Why Wall Street is still bullish on stocks even with March rate cut hopes dashed (Part-2) 

After Wednesday's Fed meeting, Snider spoke with Yahoo Finance to reaffirm that he is unmoved by anything Powell stated during the press conference. He referenced the post-January Fed meeting projection update from Goldman's economics team. Despite shifting its forecast for the first rate drop from March to May, Goldman still expects eight 25 basis point decreases over the next two years.

This storyline has also been confirmed in Bloomberg's consensus projections. Despite Powell's remarks and last week's excellent employment report, the market still expected interest rates to finish 2024 at 4% as of Friday. That level remains unchanged from the previous two months.

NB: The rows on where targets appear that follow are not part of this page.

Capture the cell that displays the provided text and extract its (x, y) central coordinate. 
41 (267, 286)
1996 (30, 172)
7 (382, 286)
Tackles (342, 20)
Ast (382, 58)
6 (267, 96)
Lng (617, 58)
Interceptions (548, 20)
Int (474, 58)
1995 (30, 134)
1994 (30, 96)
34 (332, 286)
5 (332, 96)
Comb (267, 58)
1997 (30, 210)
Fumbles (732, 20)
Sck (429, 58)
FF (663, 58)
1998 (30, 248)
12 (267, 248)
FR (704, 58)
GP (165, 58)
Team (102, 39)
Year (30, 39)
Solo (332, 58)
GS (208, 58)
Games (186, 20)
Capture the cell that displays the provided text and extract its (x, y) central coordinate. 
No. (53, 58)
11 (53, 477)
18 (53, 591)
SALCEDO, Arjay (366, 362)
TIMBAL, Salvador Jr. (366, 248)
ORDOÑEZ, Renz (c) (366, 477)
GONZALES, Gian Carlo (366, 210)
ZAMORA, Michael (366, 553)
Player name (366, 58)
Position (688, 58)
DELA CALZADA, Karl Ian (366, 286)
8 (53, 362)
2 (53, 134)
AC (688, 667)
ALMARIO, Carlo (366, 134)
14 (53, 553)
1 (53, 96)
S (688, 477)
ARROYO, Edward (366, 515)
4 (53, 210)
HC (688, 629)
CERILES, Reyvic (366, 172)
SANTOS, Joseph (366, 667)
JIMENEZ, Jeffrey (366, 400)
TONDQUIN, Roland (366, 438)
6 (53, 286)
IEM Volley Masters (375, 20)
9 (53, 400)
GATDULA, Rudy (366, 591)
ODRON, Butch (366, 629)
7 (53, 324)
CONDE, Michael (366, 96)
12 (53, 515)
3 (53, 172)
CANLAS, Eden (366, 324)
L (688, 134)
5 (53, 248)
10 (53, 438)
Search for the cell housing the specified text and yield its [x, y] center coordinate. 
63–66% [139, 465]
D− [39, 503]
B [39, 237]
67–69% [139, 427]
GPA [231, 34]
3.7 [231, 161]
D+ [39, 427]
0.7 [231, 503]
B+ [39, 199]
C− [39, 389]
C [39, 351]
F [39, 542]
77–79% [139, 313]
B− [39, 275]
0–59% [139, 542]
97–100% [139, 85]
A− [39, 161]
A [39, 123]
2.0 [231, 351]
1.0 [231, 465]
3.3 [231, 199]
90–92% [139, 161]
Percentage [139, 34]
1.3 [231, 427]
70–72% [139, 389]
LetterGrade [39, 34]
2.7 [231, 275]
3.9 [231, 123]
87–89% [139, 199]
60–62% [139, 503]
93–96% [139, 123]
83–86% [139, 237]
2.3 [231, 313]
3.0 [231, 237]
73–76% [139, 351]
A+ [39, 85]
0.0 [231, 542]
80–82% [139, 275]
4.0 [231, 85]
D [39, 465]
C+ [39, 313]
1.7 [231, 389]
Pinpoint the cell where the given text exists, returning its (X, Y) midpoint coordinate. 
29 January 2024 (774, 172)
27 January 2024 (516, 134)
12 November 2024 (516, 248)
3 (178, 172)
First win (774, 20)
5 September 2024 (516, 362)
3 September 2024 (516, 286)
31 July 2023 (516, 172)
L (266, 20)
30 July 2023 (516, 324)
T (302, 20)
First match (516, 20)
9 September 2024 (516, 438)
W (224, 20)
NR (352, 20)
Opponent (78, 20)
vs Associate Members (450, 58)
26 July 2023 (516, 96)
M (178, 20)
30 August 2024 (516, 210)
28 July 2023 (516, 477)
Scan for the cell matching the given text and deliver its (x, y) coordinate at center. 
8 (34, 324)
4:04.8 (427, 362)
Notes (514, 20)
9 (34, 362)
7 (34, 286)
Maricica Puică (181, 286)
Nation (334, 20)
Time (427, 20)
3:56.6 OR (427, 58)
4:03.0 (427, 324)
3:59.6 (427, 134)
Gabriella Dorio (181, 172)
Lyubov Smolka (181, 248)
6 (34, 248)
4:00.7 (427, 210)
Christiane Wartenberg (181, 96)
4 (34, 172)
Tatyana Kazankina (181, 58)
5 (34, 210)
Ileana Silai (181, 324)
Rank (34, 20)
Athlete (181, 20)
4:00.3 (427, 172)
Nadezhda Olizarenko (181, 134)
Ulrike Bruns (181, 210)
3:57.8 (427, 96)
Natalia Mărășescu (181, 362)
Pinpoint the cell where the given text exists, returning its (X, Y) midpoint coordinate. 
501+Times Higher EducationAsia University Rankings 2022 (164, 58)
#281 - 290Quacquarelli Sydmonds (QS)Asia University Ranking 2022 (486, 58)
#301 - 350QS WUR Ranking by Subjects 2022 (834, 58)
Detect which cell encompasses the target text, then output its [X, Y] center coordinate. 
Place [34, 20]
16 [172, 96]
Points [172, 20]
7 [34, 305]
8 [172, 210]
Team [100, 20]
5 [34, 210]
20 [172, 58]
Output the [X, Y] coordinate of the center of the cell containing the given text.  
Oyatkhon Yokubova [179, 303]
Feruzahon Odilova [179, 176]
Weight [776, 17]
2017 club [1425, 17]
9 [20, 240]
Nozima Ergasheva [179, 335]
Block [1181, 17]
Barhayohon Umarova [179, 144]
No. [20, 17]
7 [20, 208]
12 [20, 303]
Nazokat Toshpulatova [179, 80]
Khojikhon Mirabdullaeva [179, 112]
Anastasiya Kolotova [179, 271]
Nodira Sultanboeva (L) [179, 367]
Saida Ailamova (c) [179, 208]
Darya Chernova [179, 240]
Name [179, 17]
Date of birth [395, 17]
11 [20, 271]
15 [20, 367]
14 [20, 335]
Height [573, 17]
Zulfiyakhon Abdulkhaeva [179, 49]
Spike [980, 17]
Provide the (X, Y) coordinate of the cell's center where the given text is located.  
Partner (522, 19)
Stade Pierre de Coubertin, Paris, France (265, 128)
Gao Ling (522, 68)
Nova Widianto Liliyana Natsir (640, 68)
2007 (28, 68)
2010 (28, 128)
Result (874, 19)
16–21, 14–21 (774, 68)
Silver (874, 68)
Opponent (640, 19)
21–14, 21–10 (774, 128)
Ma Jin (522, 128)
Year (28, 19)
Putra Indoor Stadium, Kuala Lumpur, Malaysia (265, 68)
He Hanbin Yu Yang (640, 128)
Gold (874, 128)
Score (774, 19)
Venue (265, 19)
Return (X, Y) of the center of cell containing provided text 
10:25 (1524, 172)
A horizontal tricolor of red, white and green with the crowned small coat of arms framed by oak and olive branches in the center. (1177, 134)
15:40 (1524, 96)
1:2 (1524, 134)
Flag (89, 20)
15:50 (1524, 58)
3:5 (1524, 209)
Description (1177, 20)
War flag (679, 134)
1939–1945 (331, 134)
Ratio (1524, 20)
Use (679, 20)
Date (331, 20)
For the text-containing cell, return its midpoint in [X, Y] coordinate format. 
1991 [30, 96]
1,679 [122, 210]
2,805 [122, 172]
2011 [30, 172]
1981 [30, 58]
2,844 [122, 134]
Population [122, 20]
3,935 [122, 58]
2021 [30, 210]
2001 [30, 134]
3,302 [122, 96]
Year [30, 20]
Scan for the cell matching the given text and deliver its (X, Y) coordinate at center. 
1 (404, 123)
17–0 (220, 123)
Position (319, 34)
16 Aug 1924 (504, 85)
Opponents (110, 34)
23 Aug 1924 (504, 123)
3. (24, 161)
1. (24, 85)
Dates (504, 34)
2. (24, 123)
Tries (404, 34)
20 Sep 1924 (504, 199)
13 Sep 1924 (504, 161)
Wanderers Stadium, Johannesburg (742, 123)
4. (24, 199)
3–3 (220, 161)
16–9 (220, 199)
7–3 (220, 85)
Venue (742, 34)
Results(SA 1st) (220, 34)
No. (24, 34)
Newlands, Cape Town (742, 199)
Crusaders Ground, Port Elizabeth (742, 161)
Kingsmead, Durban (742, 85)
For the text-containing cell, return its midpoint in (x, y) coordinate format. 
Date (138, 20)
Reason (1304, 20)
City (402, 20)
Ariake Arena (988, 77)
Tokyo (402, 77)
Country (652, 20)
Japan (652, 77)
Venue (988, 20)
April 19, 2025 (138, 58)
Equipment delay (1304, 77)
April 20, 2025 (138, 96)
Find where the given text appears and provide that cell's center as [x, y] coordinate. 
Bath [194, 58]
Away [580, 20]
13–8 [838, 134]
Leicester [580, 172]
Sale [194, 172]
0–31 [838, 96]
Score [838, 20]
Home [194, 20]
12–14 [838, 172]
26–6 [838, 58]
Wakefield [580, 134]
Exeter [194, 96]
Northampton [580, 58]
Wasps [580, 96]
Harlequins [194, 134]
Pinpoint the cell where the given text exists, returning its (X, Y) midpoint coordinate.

Taken together, this suggests that, according to some optimistic strategists, nothing has changed about the tale for 2024 and even 2025.

Like Snider, Oppenheimer investment chief strategist John Stoltzfus thinks short-term investors should not stress over when the Federal Reserve will decrease rates.

"When you look at the trading floors and the trading rooms, what they trade on is very different than what intermediate to long-term money managers like myself are going to be looking at," Stoltzfus explained to Yahoo Finance Live. "What we look at is: We don't think the Fed has thus far pushed the economy into a recession.

A lot of bulls, like Brian Belski of BMO, would rather not guess where the Fed will set interest rates.

Earnings and other basic fundamentals are usually the ones they cite instead. Earnings growth is still anticipated for the next two years, as noted by TKer editor Sam Ro in the most recent Yahoo Finance Chartbook edition.

There’s actually no analytical evidence that we’re seeing any kind of earnings slowdown,” Belski told Yahoo Finance in a recent phone interview.